Harus diakui, hal itu tidak membantu bahwa pemain terberat Duke, guard junior Jeremy Roach, keluar masuk lineup setelah menderita cedera jari kaki di kaki kanannya di akhir babak pertama. Roach, setelah berlari kembali melintasi lapangan tengah untuk mendapatkan bola yang dibelokkan, tampak tertatih-tatih, sebelum akhirnya terjatuh ke lantai dan keluar dengan sisa waktu 3:38 sebelum turun minum. Dia keluar dari lapangan dengan kekuatannya sendiri, diperiksa oleh pelatih Jose Fonseca, kemudian mencoba kembali dengan waktu sekitar dua menit tersisa.
Dia bertahan 64 detik sebelum terlibat dengan Trey Kaufman-Renn dan terjatuh kembali ke lantai. Kali ini, ketika dia bangun dan meninggalkan permainan, dia langsung menyusuri terowongan menuju ruang ganti Duke.
Entah bagaimana, Roach kembali untuk memulai babak kedua – dan dia masih memainkan menit bermain paling banyak di tim, 37 dari kemungkinan 40.
“Saya tidak meragukan ketangguhan Jeremy; Saya tahu jika dia bisa pergi, dia akan masuk,” kata Scheyer. “Dia pasti mengalami cedera pada jari kakinya di sana, dan (kami) harus mengevaluasinya dan mencari tahu ke mana harus melangkah selanjutnya.”
Dia bersungguh-sungguh tentang point guard bintangnya, tapi mungkin itu juga berlaku untuk seluruh roster. Duke berjuang keras, bermain dengan intensitas. Namun terkadang, angkanya masih turun—biasanya menyerang.
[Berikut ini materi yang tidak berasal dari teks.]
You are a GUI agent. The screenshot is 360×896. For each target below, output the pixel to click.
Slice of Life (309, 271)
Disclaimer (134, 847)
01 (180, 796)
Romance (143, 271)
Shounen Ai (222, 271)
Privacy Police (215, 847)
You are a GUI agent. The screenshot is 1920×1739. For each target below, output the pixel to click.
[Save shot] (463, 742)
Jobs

Dan meskipun kekuatan pertahanan akhir melawan Oregon State dan Xavier akhir pekan ini bagus dan bagus, Purdue berada di kelas yang berbeda.
Kekalahan hari Minggu menjadi bukti nyata adanya jurang pemisah antara kedua tim saat ini.
“Ketika Anda bermain melawan tim-tim lain yang sangat bagus, mereka akan memberi Anda beberapa pukulan, dan bagaimana Anda menangani momen-momen kritis dalam permainan?” kata Scheyer. “Ini bagi kita untuk belajar dan mencari cara untuk menanganinya dengan lebih baik.”